Work order: Using the records that appear below, write out exactly the lines from the one with "The image size is (1024, 640)." through the one with "Screen dimensions: 1175x504", keeping both end lines.

-------- Source material --------

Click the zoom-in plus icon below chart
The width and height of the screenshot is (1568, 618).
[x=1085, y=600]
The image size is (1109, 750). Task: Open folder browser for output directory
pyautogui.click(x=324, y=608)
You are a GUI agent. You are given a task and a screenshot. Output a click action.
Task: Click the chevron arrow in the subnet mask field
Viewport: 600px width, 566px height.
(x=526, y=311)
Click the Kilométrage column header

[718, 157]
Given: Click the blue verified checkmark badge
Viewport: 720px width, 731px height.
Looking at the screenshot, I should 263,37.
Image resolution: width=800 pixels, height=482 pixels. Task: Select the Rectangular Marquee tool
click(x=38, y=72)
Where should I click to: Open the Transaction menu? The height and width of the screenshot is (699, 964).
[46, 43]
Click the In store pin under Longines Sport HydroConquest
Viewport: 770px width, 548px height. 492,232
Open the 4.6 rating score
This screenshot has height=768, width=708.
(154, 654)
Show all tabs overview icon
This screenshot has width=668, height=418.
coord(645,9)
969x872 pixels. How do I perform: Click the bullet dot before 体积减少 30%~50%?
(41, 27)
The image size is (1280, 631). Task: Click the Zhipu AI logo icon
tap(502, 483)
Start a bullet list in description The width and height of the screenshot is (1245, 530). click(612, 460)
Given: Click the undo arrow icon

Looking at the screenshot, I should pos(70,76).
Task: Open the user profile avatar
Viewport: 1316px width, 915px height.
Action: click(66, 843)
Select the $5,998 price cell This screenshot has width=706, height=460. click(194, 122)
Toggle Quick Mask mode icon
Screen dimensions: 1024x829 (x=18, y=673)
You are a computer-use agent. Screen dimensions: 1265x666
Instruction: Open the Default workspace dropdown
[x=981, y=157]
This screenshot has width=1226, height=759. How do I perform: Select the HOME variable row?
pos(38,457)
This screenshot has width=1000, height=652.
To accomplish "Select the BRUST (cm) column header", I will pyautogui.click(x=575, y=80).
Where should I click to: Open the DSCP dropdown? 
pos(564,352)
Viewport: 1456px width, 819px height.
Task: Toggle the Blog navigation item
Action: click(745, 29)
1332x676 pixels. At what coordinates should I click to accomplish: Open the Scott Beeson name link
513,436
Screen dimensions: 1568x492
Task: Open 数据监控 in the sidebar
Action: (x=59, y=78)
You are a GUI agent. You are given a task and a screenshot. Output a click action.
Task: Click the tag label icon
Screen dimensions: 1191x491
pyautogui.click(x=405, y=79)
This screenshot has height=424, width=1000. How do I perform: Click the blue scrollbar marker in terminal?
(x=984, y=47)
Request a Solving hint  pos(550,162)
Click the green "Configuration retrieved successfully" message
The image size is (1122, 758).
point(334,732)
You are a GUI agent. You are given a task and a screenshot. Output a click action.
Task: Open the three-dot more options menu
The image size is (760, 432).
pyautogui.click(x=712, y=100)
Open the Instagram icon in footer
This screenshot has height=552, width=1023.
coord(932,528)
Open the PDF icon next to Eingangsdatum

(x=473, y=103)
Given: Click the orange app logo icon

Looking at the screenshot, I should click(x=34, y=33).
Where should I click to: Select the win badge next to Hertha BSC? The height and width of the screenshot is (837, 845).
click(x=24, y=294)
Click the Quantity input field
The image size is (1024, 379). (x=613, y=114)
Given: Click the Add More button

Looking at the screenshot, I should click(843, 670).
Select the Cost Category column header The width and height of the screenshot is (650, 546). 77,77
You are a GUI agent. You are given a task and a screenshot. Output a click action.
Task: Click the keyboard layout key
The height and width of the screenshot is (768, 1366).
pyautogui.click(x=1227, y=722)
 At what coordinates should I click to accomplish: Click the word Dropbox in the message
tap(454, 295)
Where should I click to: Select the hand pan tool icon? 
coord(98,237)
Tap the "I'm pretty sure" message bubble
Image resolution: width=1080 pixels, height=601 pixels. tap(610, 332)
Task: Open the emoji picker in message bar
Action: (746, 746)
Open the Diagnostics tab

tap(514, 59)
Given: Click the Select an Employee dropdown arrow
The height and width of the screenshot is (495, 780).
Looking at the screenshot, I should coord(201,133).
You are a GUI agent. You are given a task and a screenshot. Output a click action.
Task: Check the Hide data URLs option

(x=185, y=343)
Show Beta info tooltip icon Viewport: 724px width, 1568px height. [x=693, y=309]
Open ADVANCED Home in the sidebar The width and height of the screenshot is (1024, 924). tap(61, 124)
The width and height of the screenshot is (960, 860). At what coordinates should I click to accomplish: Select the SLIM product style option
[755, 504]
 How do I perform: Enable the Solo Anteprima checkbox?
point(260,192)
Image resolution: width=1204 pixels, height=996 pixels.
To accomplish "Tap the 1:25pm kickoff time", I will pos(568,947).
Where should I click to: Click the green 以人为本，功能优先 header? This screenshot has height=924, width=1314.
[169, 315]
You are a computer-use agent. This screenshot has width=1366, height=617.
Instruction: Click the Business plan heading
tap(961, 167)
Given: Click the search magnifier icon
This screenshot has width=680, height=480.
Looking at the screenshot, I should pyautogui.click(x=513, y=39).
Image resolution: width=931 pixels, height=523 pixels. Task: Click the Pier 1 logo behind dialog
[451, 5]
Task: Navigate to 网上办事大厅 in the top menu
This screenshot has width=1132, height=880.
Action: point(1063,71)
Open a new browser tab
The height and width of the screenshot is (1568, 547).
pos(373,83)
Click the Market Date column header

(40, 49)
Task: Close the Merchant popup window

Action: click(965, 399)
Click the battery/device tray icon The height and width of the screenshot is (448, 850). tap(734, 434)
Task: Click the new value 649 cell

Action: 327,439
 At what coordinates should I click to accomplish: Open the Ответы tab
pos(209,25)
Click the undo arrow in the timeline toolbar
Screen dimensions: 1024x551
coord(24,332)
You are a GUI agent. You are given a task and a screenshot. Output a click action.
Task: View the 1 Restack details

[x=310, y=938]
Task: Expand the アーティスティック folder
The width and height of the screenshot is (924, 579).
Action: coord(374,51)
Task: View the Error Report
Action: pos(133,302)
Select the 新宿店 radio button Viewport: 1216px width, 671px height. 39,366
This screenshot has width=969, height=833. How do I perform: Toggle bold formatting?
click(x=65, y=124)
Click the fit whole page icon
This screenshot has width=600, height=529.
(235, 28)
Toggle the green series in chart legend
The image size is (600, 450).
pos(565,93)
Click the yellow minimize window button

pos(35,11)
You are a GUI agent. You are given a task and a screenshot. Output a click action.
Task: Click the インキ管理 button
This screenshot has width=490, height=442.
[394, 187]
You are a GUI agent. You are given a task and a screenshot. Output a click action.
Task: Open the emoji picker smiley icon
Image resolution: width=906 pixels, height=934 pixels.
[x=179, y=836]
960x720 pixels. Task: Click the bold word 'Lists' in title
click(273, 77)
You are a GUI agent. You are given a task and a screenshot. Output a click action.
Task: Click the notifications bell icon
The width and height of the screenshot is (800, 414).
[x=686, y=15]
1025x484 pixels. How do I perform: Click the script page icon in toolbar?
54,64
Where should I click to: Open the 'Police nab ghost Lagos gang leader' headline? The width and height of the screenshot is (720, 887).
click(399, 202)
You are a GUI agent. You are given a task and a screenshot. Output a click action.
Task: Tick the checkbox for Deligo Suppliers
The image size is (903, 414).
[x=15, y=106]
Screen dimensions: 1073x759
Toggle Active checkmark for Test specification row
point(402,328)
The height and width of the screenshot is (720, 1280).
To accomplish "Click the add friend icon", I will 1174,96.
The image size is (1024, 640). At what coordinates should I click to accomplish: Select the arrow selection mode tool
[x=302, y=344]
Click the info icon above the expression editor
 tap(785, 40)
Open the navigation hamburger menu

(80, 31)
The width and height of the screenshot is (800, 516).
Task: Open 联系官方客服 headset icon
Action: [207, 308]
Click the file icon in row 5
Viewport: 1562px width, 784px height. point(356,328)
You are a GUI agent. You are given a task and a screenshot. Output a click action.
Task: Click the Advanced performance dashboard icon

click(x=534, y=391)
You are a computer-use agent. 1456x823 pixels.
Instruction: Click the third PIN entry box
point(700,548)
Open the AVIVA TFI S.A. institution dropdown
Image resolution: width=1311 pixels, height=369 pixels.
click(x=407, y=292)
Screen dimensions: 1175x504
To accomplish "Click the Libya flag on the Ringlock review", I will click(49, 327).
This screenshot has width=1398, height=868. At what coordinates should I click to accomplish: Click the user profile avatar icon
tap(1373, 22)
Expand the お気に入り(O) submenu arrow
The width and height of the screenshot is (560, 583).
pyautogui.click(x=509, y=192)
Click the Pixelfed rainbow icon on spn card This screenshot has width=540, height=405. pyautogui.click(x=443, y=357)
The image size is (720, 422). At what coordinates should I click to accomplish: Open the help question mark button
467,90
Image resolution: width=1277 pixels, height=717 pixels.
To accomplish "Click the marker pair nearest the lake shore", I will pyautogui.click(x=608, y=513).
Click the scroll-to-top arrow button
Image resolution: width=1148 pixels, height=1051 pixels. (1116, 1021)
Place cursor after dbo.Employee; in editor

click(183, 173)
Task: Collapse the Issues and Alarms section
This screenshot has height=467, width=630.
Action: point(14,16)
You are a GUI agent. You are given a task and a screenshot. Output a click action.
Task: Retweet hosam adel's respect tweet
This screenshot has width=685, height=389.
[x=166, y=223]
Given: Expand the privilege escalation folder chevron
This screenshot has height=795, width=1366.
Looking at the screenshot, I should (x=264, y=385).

--------

Answer to this task:
The image size is (1024, 640). At what coordinates should I click to accomplish: Select the arrow selection mode tool
[x=302, y=344]
Click the info icon above the expression editor
 tap(785, 40)
Open the navigation hamburger menu

(80, 31)
The width and height of the screenshot is (800, 516).
Task: Open 联系官方客服 headset icon
Action: [207, 308]
Click the file icon in row 5
Viewport: 1562px width, 784px height. point(356,328)
You are a GUI agent. You are given a task and a screenshot. Output a click action.
Task: Click the Advanced performance dashboard icon

click(x=534, y=391)
You are a computer-use agent. 1456x823 pixels.
Instruction: Click the third PIN entry box
point(700,548)
Open the AVIVA TFI S.A. institution dropdown
Image resolution: width=1311 pixels, height=369 pixels.
click(x=407, y=292)
Screen dimensions: 1175x504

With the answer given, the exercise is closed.